With temperatures soaring in the UK, it feels almost inescapable that some people will fall victim to sunburn. Nearly everyone has experienced it at one time or another. Dear Doctor provides some solid advice on how to treat sunburn, whilst offering a few preventative measures.
Sunburn is skin damage caused by ultraviolet (UV) rays. In the UK, you are most likely to get sunburnt between the months of March and October. Here, the sun’s rays are strongest from 11am to 3pm. Sunburn is unpleasant for a number of reasons. Sufferers exhibit skin that is red, swollen, tender and hot to the touch. It may even start to peel or flake after a few days. In some severe cases, blisters may form in the affected area. While sunburn is usually short lived, repeated cases can leave you at higher risk of developing skin cancer. It can also lead to premature skin ageing, i.e. wrinkles.
How to treat sunburn
While symptoms go down fairly quickly, the continuous sting of sunburn can be unpleasant to live with. The first thing you should do once you’ve realised you are burnt is to get out of the sun immediately. Mild to moderate sunburn can be treated at home. Common ways of relieving symptoms include:
- Cooling the skin with a cold bath/shower, damp refrigerated flannel or ice
- Applying healing lotions with aloe vera to help soothe the burn
- Drinking plenty of fluids
- Taking painkillers or similar anti-inflammatory medication
- Avoiding sunlight altogether
Severe cases of sunburn—signified by chills, blistering, bleeding, fever, nausea and dizziness—might need a different form of treatment. If you believe that your sunburn is severe, have the affected area checked out by a doctor. They may prescribe a special burn cream or burn dressing to treat it.

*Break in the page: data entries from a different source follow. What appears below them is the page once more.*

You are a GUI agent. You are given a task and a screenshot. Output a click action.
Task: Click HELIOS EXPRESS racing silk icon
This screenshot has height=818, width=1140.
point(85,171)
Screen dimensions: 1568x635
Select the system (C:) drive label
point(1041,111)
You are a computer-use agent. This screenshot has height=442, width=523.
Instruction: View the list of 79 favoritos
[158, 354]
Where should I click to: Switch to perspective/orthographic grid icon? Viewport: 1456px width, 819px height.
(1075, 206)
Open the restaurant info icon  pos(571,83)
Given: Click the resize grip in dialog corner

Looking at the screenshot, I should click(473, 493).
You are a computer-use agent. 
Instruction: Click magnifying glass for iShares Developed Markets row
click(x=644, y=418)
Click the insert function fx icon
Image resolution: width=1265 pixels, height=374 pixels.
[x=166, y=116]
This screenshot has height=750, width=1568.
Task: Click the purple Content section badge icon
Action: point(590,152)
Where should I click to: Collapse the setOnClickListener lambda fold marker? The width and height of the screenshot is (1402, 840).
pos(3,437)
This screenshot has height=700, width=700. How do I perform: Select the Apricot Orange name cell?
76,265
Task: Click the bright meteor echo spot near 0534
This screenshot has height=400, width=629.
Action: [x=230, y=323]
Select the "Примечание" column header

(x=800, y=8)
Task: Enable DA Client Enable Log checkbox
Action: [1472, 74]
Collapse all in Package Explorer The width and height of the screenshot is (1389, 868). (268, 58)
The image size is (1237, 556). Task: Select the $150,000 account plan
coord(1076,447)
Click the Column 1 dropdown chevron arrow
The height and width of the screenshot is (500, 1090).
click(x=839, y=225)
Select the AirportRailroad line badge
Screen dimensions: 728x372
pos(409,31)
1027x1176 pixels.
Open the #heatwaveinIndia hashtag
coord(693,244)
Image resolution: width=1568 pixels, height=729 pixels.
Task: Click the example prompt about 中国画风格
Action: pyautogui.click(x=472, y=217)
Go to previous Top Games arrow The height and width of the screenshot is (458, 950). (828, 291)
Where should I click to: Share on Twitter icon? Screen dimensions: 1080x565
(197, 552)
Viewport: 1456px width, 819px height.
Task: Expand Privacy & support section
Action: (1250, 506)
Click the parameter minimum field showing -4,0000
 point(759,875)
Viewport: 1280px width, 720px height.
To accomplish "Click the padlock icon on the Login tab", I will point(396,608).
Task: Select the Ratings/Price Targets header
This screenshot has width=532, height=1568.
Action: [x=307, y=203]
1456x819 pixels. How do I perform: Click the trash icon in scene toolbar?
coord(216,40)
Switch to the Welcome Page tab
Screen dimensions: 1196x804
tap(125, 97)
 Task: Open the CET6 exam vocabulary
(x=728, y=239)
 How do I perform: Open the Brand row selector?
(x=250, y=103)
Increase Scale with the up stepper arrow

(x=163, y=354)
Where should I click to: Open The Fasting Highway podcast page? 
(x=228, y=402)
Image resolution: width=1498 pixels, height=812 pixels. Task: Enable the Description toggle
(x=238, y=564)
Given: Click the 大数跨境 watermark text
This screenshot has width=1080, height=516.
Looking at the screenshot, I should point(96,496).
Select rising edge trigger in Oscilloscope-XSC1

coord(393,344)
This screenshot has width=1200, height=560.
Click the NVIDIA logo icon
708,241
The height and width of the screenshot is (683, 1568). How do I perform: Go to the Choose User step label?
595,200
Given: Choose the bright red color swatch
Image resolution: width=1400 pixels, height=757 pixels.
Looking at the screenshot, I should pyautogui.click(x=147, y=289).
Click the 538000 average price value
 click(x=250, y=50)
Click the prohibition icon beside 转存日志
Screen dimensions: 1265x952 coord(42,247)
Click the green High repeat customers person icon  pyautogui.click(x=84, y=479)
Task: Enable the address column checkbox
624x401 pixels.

It can be easy to underestimate the strength of the sun, especially if there is a strong breeze. Spending time in and around water can also be misleading in regards to gauging the sun’s force. The cooling effect of the water can make it difficult to determine whether you are burning or not. With this in mind, it is always best to stay protected with a good quality sun lotion—no matter the weather. Purchase a broad-spectrum sun block that protects against both UVA and UVB rays. If you are spending time in water, be extra vigilant with reapplying. When temperatures are high, seek shade or wear light clothing that covers your skin. Consider bringing a broad-rimmed hat with you when out and about in peak sunlight hours.
Generally, most people don’t apply enough sun lotion. The NHS recommends using two teaspoons worth when applying it to your head, arms and neck. They advise using two tablespoons of lotion when applying it to your whole body whilst wearing swim wear. These simple precautions should help to prevent sunburn and keep your skin safe.